__Exercise aim__. Report each line of the items below that contains the word "Clear", copying every such line in full.

====== Extracted material ======

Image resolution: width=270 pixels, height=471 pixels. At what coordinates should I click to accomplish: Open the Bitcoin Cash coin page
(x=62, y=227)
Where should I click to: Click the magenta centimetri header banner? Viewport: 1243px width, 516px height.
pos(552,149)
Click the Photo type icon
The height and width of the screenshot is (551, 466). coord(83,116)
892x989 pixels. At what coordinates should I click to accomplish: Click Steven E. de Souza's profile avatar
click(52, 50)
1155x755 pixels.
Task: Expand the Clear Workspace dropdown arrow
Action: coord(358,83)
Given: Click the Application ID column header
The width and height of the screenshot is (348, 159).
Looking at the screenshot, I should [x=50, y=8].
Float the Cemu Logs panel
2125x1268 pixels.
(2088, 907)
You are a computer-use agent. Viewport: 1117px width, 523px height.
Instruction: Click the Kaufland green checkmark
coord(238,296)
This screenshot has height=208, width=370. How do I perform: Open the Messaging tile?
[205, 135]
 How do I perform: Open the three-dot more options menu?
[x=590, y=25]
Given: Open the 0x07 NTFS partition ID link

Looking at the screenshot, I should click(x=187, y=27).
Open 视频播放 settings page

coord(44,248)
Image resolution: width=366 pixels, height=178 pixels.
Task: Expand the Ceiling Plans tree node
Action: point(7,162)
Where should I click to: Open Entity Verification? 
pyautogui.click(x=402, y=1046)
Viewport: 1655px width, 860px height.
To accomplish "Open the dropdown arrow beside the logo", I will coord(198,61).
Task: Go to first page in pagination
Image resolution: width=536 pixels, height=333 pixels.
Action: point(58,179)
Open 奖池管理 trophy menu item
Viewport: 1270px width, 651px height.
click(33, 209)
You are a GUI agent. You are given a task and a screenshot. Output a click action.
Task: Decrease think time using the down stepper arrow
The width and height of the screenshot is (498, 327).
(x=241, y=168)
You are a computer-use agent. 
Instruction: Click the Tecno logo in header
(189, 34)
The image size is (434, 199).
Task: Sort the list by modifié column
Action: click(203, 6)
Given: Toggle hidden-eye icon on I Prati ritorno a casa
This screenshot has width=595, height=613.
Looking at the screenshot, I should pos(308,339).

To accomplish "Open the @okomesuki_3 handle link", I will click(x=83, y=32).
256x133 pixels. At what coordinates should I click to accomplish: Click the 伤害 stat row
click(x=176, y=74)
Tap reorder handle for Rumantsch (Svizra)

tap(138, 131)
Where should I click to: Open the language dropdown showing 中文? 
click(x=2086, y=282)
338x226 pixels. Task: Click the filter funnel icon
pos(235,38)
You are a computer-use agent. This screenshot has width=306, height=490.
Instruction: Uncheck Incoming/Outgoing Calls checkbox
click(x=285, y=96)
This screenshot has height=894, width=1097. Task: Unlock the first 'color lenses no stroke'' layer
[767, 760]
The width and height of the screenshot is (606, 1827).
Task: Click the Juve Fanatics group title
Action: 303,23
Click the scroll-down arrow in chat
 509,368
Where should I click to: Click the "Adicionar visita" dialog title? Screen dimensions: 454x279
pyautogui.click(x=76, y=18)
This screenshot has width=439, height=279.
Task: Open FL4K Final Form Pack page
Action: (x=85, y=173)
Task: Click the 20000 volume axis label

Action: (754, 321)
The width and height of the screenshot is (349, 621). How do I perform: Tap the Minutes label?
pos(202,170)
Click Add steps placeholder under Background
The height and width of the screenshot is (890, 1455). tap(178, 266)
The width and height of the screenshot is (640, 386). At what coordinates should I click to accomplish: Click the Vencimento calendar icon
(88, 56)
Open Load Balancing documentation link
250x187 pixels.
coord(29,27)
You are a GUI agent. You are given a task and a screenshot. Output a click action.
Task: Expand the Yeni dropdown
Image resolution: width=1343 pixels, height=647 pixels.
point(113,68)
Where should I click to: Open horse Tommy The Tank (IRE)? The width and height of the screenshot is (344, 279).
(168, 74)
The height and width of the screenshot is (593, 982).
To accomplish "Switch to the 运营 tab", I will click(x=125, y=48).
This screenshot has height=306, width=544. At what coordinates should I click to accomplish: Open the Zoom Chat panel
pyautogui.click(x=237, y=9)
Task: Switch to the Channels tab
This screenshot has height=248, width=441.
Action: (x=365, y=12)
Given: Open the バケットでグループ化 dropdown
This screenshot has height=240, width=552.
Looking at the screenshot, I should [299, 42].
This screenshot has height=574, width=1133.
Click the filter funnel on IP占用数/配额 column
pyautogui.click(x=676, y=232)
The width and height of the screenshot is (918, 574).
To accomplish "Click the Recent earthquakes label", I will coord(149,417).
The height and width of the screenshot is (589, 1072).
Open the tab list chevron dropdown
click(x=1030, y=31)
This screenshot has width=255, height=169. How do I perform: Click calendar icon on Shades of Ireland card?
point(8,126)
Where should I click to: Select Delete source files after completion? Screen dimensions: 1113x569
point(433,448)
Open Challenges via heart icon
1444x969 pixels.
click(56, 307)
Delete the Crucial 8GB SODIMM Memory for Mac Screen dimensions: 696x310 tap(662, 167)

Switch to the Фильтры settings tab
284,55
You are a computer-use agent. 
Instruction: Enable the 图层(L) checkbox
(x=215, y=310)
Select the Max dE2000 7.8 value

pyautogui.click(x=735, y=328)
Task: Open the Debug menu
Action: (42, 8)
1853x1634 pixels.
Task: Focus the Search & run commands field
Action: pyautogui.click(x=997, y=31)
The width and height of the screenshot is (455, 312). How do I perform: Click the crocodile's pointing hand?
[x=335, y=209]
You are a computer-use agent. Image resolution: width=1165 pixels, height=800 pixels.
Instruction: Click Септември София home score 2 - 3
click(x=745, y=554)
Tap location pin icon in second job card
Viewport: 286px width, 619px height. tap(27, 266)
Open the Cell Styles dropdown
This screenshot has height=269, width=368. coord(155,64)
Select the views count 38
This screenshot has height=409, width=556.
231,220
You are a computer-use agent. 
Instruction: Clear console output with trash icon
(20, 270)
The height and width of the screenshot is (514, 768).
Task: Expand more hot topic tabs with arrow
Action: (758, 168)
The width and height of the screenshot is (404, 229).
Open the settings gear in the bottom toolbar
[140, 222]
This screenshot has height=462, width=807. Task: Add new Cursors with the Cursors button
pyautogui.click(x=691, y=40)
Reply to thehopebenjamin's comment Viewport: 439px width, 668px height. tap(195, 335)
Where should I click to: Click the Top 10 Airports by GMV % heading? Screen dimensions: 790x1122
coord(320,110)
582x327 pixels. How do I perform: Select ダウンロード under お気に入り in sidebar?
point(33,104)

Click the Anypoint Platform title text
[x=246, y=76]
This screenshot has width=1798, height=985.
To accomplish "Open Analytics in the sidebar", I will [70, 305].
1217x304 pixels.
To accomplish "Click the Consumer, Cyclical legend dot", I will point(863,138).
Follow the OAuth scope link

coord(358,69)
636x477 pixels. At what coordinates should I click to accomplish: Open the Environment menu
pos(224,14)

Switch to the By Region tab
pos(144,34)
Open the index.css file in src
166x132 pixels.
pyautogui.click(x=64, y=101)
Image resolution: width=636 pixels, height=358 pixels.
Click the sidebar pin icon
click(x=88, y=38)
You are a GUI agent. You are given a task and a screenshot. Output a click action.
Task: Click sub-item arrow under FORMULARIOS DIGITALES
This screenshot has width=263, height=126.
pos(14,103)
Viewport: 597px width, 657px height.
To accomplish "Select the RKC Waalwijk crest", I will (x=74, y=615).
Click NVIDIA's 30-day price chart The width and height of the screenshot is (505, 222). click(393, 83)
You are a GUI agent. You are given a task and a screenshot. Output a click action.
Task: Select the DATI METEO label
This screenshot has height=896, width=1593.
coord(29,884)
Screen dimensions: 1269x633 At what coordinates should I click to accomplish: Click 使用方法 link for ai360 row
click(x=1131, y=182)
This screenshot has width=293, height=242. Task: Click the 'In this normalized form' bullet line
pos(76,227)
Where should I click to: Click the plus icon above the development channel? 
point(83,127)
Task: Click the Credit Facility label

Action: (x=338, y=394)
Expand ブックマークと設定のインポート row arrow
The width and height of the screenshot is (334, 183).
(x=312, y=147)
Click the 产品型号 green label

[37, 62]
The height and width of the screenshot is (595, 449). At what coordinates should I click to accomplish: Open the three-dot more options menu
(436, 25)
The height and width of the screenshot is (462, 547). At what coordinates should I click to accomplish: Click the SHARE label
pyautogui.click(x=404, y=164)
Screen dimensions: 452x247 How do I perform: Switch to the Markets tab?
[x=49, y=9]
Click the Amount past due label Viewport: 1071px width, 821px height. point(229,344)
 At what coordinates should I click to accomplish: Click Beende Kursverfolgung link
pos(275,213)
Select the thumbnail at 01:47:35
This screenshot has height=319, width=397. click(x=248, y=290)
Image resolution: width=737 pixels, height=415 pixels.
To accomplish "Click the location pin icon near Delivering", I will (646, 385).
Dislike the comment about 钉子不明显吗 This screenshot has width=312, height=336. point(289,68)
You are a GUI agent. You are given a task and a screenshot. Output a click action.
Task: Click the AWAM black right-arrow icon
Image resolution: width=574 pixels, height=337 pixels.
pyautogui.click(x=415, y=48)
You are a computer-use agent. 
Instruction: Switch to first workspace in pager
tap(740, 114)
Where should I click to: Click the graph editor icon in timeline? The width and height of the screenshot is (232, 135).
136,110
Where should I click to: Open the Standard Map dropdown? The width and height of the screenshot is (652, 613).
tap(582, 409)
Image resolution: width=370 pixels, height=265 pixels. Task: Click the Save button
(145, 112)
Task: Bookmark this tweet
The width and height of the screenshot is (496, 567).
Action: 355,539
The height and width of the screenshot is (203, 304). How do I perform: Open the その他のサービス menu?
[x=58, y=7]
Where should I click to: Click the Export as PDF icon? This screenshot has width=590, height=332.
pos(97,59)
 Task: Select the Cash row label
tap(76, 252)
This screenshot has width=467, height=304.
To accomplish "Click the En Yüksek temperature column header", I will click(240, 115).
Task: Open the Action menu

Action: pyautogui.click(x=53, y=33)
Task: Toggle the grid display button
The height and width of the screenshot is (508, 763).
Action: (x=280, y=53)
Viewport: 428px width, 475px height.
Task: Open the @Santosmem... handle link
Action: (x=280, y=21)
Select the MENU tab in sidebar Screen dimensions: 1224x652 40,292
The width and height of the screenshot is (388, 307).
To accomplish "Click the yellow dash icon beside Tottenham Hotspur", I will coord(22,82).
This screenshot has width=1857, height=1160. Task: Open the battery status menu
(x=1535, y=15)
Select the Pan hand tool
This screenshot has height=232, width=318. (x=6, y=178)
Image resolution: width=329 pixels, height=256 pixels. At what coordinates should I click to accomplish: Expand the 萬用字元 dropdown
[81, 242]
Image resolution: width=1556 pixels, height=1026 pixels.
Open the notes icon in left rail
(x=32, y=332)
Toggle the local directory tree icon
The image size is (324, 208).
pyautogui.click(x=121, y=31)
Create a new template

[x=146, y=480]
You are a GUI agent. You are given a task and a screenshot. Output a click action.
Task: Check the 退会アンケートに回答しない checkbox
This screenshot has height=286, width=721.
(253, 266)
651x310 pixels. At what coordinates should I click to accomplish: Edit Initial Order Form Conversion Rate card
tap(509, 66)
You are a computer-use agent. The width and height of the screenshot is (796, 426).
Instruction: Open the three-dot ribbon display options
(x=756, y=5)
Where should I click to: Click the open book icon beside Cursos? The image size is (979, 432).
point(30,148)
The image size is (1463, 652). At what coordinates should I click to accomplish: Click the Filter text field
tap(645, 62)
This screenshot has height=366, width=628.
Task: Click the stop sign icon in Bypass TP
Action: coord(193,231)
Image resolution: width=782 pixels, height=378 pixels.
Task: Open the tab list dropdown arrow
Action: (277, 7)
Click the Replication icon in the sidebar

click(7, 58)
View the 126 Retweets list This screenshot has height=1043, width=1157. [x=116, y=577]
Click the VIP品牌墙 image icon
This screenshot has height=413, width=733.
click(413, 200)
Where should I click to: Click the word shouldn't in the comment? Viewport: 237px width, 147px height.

======

__Solution to this exercise__.
Task: Expand the Clear Workspace dropdown arrow
Instruction: Clear console output with trash icon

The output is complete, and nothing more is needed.